I have a good recipe for you. It's quick and easy to pull off; it's also a people-pleaser.

In this recipe I call for flounder but you can really use any fish. I've done it with catfish and even fresh sardines
Here we go:

Potato Chip Crusted Flounder

2 flounder filets (aprox. 12-16 oz. total)
1 bag kettle cooked chips (approx 2.5 oz.)
¼ cup of your favorite herbs, chopped (rosemary, dill, cilantro, parsley etc.),

1. In the bag, crush the potato chips to roughly the size of large breadcrumbs.
2. In the bag, shake in the chopped herbs along with cracked black pepper.
3. Season the flounder filets, lay them out on a baking sheet.
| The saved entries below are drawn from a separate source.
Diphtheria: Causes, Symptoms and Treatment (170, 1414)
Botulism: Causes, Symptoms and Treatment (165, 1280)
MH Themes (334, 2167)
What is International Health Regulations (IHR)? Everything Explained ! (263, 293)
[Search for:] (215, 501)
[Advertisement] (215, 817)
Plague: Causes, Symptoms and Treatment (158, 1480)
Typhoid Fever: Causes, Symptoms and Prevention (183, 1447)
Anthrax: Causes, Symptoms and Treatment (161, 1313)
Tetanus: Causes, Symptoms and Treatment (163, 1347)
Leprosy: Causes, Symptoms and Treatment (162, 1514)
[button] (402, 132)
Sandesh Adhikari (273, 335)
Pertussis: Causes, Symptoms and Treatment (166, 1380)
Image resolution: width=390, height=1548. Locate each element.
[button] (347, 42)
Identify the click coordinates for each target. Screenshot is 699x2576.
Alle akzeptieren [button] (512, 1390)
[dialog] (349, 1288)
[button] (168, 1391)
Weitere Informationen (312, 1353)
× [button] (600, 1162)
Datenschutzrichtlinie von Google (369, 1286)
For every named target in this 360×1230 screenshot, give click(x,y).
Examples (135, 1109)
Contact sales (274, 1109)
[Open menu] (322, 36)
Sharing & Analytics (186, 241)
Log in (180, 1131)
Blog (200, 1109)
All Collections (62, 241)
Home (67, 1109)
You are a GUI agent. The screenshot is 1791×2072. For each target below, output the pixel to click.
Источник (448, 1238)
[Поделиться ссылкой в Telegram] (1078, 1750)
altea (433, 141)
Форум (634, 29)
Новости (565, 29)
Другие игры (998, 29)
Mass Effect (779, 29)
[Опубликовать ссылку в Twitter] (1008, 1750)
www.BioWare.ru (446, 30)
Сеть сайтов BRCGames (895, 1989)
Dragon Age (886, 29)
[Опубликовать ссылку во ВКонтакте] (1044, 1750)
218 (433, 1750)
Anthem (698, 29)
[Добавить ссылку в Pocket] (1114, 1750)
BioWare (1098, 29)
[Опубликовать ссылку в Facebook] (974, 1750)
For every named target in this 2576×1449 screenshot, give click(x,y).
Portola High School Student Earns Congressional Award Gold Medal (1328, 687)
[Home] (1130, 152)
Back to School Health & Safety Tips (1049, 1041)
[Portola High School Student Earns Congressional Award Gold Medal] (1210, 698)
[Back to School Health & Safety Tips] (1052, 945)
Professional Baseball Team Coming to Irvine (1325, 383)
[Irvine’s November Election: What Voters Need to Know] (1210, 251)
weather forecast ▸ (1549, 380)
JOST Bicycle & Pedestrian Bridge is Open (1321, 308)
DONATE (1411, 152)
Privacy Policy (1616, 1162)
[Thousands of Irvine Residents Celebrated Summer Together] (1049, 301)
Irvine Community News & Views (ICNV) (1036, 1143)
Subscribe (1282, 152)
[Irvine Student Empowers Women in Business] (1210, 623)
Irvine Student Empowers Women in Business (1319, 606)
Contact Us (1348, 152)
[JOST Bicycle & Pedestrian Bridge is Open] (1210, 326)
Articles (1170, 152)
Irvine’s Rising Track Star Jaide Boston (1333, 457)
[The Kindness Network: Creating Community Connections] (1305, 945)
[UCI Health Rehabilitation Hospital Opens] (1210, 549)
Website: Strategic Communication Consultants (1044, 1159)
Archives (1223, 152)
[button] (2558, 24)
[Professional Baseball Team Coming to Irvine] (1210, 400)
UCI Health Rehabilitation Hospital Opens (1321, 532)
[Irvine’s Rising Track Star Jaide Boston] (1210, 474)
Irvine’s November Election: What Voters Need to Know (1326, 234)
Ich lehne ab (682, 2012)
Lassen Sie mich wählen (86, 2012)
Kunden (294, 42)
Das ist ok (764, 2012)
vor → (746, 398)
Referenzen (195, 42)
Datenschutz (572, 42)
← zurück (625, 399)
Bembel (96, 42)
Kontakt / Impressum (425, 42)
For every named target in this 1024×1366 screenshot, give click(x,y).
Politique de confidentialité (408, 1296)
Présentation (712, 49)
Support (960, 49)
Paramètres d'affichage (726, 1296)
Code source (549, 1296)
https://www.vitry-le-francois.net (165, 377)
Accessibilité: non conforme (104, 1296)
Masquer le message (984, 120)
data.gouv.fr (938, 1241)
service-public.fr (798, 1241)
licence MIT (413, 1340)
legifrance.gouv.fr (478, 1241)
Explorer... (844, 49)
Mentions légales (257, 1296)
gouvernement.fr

Sprinkle a healthy coating of the potato chips over the fish and bake at 350 degrees for 20 minutes.

Of course I messed up my own recipe and bought the wrong potato chips. I didn't get the thicker kettle cooked ones, further proof that it does make a difference. They stay crunchier through the cooking process.
For my herbs I used a little medley from my window box:parsley, sage, rosemary and thyme (or the Simon & Garfunkel as i like to call it) Any combo or just individual herb would do.

When you season your fish, just remember that the potato chips probably already have a fair amount of salt on them, so pace yourself.

I love this with a squeeze of lemon.